Questo dialogo avveniva poco tempo dopo l'esecuzione del S. Francesco d'Assisi di G. F. Malipiero all'Augusteum, cioè d'un'opera purissima di cuore e di forma, che nel disegno melodico, nelle spaziate e semplici armonie, nella euritmia della costruzione, nella espressiva delicatezza delle colorazioni timbriche si accostava più che ogni altra alla pura e fervida italianità del Santo.
Il S. Francesco d'Assisi acclamato in tutto il mondo, e che perfino all'Augusteum aveva destato commozione e simpatia, dalla critica dei giornali romani venne schernito.
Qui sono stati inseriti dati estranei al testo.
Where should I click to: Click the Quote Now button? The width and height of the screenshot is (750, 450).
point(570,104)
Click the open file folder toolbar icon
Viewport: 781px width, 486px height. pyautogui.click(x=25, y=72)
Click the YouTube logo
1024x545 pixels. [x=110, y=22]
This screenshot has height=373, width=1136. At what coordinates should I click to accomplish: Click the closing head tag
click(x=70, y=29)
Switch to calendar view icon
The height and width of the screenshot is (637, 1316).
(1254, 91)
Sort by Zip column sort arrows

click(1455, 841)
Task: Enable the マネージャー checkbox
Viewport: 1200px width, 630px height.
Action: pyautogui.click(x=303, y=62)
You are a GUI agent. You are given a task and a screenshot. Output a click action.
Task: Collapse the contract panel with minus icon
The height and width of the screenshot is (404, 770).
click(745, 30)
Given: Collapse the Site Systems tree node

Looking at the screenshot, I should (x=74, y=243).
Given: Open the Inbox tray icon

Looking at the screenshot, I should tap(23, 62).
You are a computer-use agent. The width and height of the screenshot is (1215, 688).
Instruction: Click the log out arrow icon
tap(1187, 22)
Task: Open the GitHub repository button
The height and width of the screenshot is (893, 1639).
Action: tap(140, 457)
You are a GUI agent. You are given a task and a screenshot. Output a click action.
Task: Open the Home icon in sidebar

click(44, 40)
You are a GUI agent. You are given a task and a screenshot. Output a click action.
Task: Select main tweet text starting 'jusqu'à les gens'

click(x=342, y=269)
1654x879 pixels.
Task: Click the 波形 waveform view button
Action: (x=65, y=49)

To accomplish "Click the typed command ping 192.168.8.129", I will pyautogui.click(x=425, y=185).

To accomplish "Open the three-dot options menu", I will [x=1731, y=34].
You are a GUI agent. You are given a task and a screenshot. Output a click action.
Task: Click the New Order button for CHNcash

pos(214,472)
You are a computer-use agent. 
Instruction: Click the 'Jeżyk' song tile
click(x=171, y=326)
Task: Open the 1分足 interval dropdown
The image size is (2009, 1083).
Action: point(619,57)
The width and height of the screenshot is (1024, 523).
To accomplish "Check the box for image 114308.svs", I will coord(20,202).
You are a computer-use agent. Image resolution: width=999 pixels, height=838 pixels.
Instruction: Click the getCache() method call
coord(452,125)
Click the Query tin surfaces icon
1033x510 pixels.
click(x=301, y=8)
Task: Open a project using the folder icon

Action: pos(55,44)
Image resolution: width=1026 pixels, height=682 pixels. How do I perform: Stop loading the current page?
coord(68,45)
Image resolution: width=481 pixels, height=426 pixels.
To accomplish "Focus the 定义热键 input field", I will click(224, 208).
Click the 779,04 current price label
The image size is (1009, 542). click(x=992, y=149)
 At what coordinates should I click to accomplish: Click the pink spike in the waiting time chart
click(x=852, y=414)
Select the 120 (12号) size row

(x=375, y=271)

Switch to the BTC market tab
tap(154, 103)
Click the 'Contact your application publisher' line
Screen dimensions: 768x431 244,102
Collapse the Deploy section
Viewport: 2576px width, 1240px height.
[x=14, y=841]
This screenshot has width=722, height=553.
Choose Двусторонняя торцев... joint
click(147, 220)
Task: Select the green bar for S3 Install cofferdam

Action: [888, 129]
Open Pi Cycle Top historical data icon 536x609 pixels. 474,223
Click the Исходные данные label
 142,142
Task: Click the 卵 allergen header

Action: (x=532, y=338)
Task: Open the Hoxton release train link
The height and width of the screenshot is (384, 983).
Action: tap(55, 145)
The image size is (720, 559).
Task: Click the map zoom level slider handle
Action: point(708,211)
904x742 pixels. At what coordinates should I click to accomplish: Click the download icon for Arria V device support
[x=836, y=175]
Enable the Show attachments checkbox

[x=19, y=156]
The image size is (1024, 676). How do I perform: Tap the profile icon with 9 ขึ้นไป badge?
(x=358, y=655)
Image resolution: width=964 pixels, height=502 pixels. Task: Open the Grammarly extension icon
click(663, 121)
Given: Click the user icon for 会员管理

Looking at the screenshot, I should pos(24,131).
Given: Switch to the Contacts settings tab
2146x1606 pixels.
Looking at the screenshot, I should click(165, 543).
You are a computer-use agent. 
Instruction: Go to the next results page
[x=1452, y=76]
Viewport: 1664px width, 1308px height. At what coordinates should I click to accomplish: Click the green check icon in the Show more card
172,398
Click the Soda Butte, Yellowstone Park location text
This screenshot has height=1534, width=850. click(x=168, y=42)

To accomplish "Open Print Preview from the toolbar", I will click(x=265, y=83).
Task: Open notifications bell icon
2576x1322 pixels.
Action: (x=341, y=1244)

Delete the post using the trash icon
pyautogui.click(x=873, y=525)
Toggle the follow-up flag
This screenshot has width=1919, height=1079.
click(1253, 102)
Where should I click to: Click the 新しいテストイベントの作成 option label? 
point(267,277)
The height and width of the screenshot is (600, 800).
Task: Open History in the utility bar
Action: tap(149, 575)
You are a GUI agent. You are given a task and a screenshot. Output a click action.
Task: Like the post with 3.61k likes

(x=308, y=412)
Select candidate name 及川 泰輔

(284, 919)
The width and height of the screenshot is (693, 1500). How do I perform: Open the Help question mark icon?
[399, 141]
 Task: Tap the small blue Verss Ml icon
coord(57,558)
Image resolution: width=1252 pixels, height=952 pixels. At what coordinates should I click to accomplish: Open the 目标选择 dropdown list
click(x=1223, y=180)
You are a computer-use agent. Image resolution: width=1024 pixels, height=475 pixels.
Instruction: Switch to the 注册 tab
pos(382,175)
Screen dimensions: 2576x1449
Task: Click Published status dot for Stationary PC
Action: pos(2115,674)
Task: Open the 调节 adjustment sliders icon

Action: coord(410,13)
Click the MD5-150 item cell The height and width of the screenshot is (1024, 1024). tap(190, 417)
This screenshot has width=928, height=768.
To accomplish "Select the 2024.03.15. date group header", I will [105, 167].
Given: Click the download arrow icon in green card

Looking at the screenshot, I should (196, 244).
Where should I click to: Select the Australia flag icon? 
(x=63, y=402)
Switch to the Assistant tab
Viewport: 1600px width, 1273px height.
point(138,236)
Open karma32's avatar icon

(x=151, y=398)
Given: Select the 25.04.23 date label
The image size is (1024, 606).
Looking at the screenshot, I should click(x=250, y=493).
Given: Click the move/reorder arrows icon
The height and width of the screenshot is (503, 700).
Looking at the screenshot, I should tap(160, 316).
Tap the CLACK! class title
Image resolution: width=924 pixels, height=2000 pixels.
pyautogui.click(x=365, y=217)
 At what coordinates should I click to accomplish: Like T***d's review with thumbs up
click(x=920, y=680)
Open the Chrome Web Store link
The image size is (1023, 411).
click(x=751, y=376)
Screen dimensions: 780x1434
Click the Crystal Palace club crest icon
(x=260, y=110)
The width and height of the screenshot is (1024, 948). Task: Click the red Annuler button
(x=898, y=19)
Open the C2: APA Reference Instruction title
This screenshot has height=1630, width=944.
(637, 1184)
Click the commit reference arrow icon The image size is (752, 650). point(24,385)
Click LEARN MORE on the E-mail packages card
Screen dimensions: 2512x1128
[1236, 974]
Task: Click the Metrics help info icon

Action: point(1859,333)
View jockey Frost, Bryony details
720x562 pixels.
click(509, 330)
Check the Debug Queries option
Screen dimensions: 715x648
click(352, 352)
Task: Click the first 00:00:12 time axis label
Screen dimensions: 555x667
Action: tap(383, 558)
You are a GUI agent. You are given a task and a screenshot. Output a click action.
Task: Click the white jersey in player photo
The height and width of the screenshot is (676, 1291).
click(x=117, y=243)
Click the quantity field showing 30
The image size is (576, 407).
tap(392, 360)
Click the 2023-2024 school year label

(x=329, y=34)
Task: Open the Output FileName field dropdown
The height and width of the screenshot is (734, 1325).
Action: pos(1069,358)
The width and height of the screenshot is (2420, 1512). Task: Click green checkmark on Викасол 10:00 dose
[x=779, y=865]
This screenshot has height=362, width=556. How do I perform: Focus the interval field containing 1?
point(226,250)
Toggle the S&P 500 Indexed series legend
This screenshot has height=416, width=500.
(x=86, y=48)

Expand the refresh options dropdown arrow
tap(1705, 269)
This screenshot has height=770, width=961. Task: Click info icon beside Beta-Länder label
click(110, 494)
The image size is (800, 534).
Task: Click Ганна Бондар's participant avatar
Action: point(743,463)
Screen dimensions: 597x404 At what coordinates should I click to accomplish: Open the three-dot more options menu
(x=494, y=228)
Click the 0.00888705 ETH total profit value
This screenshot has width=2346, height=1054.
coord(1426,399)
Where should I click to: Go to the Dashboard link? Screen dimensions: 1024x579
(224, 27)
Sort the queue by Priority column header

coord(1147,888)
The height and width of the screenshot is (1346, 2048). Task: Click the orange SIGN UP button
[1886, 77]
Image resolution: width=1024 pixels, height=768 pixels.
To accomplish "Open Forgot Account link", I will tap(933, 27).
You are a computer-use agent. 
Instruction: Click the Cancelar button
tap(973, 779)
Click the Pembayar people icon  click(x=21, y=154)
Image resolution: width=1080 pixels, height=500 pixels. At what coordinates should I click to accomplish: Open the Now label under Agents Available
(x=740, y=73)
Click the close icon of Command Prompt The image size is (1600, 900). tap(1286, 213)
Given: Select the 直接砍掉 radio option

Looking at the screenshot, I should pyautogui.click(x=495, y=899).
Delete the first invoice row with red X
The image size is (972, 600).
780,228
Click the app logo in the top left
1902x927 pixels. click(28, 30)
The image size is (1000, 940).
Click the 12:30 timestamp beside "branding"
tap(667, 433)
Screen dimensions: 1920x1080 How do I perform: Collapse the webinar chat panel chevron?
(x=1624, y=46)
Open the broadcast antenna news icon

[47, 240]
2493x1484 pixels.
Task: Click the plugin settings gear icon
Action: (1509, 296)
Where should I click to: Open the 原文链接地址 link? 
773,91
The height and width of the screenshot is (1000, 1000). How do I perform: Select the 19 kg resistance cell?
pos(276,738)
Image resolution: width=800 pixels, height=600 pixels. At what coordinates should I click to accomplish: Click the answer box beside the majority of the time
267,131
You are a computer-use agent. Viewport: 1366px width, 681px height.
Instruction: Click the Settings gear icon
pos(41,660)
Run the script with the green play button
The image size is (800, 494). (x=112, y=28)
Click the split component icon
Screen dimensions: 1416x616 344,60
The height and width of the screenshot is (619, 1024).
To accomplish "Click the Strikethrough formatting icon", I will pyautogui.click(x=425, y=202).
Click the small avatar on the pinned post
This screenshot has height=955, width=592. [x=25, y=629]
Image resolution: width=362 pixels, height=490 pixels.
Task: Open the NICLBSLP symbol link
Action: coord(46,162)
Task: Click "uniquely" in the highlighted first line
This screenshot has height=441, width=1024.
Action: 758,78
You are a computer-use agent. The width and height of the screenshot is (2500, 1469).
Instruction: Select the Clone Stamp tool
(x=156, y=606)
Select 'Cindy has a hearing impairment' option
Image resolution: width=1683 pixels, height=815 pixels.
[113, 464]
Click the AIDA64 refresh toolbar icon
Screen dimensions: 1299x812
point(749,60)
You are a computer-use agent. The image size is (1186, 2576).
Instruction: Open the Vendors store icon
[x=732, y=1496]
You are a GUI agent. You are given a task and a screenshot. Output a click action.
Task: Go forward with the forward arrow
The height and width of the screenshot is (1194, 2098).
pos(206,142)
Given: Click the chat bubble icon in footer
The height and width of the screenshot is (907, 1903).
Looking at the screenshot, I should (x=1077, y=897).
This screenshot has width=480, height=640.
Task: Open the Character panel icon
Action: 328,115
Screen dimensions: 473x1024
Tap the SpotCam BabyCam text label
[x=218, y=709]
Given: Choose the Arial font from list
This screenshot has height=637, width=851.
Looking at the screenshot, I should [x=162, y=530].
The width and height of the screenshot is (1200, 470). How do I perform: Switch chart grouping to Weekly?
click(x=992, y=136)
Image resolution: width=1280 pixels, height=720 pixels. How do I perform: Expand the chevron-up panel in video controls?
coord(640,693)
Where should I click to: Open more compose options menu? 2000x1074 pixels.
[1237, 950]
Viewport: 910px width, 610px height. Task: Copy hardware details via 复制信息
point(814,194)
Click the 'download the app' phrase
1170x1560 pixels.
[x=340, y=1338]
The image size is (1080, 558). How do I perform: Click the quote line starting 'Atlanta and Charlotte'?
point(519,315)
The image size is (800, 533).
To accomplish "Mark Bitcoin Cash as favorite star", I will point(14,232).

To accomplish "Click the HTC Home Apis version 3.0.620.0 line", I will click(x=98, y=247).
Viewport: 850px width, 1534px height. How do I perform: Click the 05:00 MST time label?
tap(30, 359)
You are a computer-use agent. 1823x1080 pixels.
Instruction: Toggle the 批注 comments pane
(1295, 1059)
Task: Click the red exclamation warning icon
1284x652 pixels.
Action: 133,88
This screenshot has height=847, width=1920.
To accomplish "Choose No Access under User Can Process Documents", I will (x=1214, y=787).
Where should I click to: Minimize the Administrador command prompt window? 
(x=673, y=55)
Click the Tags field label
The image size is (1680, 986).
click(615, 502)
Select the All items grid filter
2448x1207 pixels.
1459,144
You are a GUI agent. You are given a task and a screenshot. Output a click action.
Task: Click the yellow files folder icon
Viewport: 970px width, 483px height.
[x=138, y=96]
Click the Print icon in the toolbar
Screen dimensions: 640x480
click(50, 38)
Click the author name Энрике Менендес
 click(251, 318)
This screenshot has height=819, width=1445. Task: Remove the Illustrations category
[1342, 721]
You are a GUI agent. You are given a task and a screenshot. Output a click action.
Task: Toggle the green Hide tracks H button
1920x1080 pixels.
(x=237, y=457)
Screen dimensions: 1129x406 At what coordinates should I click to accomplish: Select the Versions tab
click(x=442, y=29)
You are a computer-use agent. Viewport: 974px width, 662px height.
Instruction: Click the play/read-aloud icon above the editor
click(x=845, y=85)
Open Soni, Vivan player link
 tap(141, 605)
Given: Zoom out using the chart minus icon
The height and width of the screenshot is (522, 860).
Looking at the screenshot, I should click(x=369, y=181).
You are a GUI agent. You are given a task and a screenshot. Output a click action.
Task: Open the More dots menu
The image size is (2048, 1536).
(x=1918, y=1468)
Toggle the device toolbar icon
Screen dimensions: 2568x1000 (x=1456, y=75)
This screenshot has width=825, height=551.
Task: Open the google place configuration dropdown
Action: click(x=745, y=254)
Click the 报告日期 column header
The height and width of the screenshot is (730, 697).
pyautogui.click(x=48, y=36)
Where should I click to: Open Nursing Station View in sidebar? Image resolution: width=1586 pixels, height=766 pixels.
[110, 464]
Le più grasse risate trovarono su quelle colonne la loro notazione a proposito dell'inno Povertade poverella e si pose in rilievo la propria arguzia con i più spiritosi giuochetti di parole sulla «povertade» della musica che quell'inno sostiene.
Certo, non la musica di Malipiero ci voleva, per i nostri critici, ma quella di un dottore in teologia...
Alle Sette canzoni il dileggio venne da due giornali; di uno poco importa; dell'altro - per la fisionomia artistica del suo critico - non si lessero gli scherni («Il Conte Gianfrancesco Malipiero...») senza amarezza.
Quale sarà l'atteggiamento delle «autorità» di fronte ai nuovi lavori di Malipiero, soprattutto di fronte a Filomela ed a Merlino nei quali il musicista si va concentrando sempre più severamente nello sforzo espressivo, sempre più lontano da ogni lenocinio, fino a toccare (nel finale di Filomela, nel 2º atto di Merlino) il limite sinora estremo della propria singolarità artistica?
Sempre più si andrà scrivendo di «arte d'eccezione», dalla quale il pubblico vada tenuto lontano come dal veleno, e fingendo di ignorare le frequenti rappresentazioni di opere malipieriane che all'estero avvengono col miglior esito in teatri normali?
L'arte di Malipiero è il contrario dell' «arte di eccezione» o del cenacolo; è chiara rappresentazione di sentimenti elementari nella loro alterna vicenda.
Non vuole interessi di tecnici, ma amore di popolo.
Era quindi perfettamente logico e coerente, nelle «autorità musicali», il ritirare le Sette canzoni dal Teatro Reale dell'Opera prima che il popolo potesse andarle a sentire.
Ce ne ricorderemo, non si abbia dubbio! La lotta per Malipiero è la lotta per la musica italiana, che, vittoriosa al di là delle Alpi, dovrà pure un giorno conquistarsi contro i nemici «di dentro» la sua vittoria.